-- Opening Marker --

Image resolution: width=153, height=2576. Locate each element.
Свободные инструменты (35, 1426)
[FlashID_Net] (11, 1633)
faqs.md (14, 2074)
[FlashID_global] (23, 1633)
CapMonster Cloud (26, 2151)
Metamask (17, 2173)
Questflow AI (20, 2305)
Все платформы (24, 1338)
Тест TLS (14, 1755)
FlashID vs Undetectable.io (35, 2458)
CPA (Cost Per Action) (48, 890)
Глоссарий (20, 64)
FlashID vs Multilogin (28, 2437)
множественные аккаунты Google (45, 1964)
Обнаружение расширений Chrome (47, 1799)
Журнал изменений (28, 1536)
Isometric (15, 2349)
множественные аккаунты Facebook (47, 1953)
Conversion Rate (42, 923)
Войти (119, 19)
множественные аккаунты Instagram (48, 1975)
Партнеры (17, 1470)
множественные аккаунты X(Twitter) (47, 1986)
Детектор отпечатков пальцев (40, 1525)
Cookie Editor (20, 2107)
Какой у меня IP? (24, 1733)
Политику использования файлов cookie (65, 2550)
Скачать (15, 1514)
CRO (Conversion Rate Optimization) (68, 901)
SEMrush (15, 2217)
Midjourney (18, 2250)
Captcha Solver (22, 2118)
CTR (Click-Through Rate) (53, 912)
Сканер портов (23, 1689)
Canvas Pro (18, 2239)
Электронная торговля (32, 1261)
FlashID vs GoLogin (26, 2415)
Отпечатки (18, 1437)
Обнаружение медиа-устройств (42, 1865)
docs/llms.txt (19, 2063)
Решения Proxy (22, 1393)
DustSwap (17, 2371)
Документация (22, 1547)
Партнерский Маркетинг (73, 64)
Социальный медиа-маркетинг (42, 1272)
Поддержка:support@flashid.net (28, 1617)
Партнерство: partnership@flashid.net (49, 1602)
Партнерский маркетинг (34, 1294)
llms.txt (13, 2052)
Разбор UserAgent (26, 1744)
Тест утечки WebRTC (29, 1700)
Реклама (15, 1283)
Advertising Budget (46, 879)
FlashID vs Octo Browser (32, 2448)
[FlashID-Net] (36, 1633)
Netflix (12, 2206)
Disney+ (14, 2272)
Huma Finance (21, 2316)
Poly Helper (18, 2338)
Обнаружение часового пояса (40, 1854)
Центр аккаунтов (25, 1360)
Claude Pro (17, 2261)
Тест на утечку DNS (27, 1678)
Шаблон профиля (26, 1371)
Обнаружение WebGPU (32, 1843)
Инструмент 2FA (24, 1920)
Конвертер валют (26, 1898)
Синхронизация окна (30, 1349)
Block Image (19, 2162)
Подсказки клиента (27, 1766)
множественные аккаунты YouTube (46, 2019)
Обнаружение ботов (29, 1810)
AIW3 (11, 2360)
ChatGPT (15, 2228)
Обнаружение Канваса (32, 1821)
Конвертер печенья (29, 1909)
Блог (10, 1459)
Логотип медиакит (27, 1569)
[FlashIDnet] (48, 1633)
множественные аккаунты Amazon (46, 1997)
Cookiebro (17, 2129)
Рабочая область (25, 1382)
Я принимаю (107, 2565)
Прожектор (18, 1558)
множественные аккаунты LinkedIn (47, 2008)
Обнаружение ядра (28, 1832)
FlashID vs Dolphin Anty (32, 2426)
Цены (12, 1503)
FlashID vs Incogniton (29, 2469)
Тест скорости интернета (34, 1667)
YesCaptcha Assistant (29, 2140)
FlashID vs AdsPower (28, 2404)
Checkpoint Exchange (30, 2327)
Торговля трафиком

-- Closing Marker --
-- Opening Marker --

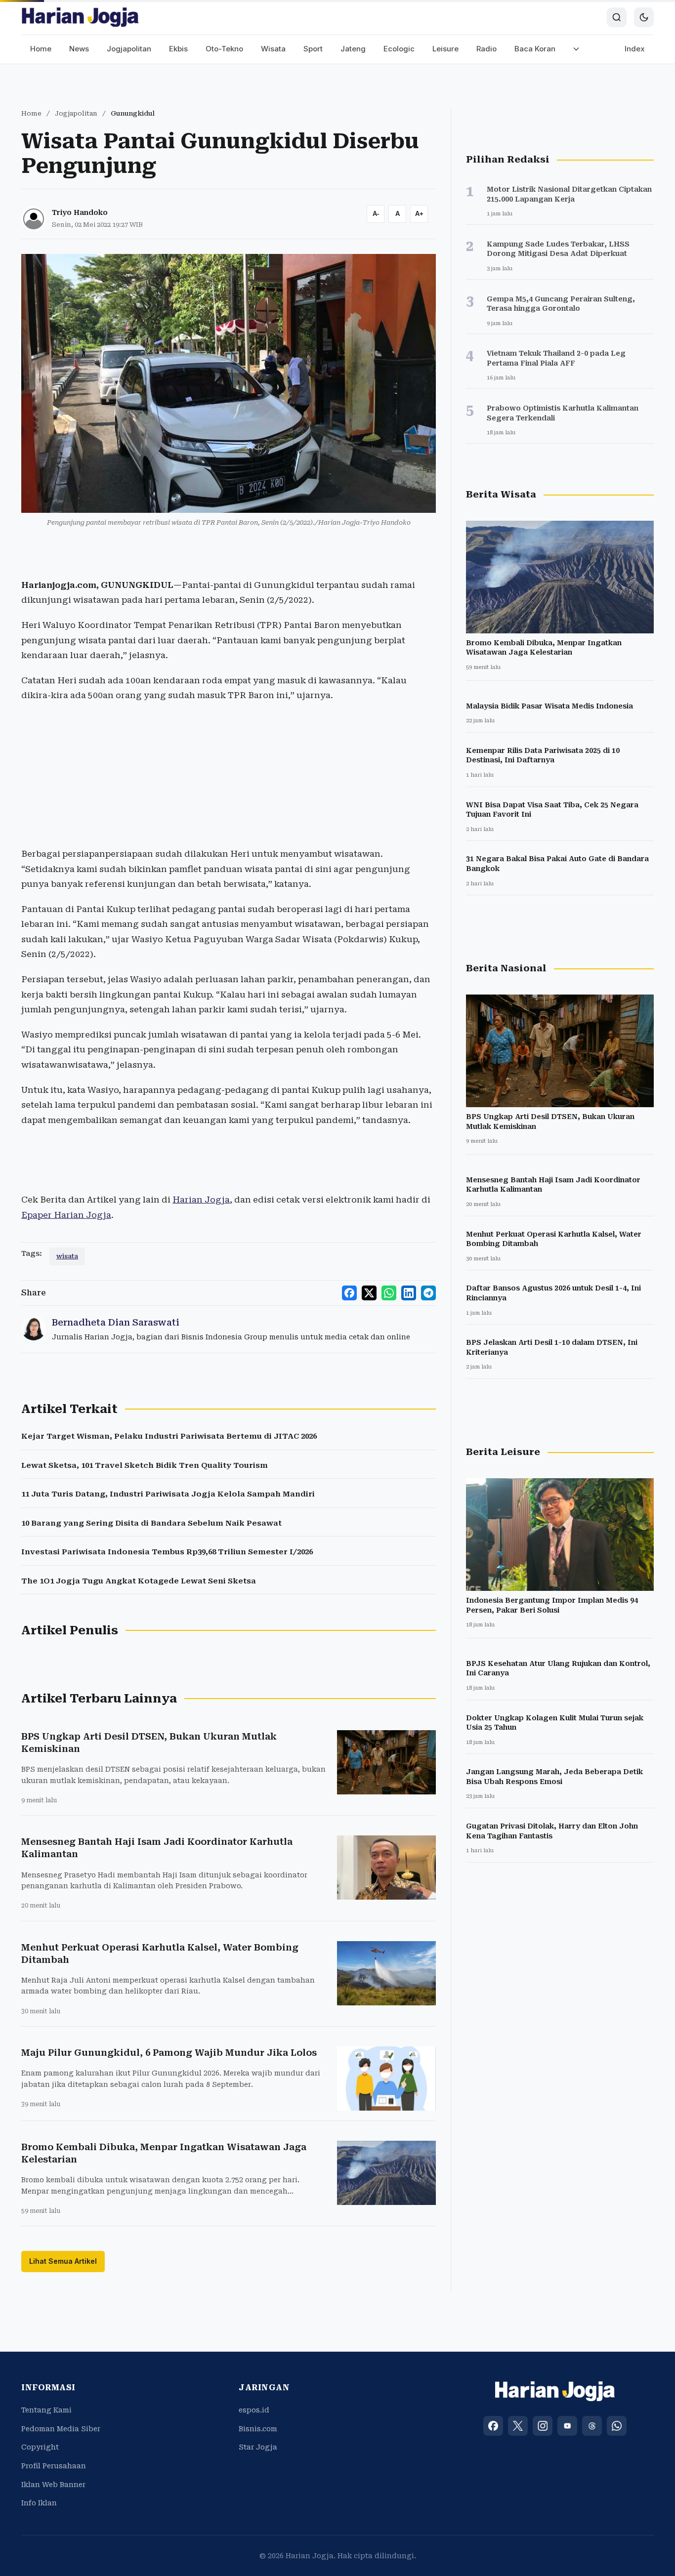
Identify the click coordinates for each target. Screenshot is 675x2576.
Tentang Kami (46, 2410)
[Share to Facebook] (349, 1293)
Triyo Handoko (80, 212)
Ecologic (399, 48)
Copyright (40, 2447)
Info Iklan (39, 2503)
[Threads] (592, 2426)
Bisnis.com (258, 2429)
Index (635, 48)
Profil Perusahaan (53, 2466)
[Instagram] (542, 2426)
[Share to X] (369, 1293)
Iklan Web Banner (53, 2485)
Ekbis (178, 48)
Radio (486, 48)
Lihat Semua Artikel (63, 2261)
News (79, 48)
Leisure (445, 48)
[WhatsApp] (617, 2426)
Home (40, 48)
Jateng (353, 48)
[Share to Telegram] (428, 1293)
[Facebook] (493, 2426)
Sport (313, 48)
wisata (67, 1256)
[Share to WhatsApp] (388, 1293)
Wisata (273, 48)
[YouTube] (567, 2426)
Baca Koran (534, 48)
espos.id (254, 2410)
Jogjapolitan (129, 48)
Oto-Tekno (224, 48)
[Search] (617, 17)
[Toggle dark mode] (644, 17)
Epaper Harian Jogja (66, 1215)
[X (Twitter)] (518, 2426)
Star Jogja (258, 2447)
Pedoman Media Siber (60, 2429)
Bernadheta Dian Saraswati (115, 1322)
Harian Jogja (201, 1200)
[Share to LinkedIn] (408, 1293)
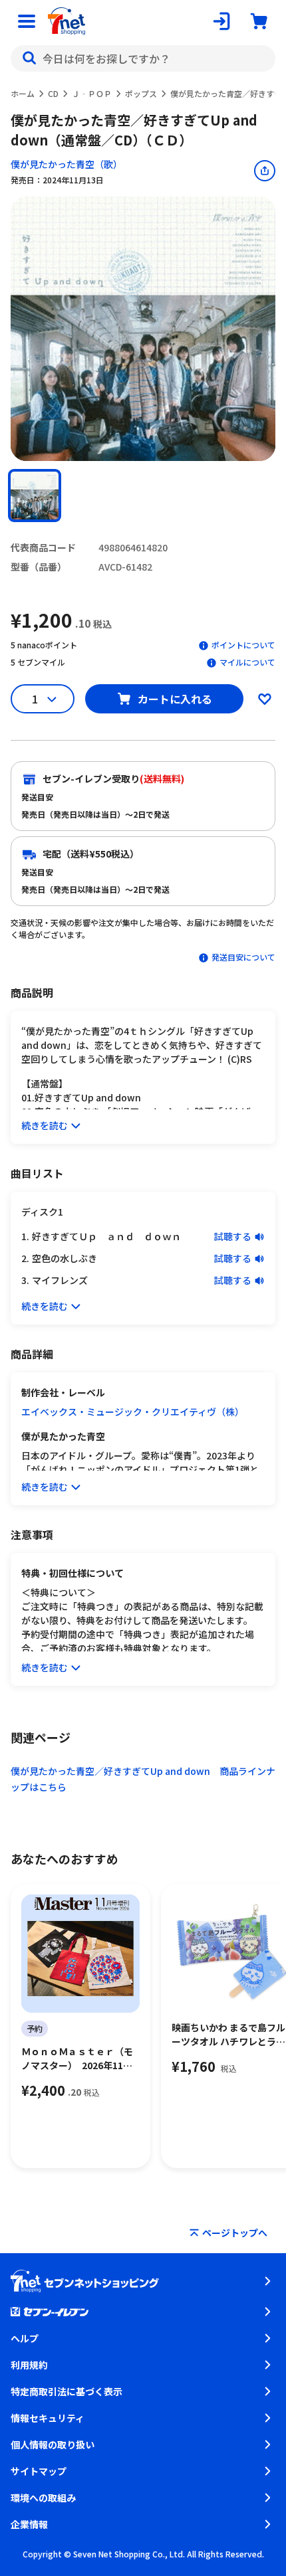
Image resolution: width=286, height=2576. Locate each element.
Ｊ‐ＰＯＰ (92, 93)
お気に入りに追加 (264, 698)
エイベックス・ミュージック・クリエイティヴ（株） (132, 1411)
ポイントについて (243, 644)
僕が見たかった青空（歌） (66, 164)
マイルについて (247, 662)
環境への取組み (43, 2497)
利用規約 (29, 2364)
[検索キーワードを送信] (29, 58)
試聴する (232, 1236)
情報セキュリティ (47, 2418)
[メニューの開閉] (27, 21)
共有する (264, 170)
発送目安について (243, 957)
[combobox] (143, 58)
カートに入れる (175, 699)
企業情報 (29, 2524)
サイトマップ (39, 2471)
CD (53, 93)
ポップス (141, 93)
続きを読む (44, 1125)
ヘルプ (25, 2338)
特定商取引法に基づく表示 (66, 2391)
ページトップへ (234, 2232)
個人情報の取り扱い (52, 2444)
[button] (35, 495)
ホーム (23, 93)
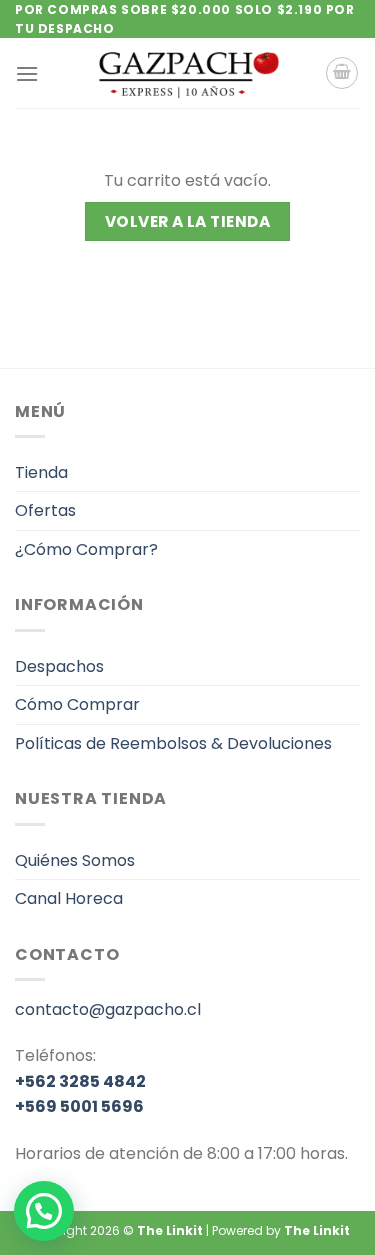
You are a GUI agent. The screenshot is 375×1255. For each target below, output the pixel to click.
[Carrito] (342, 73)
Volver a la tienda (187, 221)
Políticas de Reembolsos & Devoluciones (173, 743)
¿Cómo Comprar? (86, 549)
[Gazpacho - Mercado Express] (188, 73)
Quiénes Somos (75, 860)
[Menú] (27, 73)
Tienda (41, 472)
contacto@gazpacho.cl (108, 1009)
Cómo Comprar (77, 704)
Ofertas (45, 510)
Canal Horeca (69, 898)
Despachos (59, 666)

-- Closing Marker --

**Directions for this task**
An exact copy of the lines above, from the one containing "Image resolution: width=153, height=2576." down to the one containing "Глоссарий (20, 64)" and including both, is the whole answer; retype it and nothing else.

**Written answer**
Image resolution: width=153, height=2576. Locate each element.
Свободные инструменты (35, 1426)
[FlashID_Net] (11, 1633)
faqs.md (14, 2074)
[FlashID_global] (23, 1633)
CapMonster Cloud (26, 2151)
Metamask (17, 2173)
Questflow AI (20, 2305)
Все платформы (24, 1338)
Тест TLS (14, 1755)
FlashID vs Undetectable.io (35, 2458)
CPA (Cost Per Action) (48, 890)
Глоссарий (20, 64)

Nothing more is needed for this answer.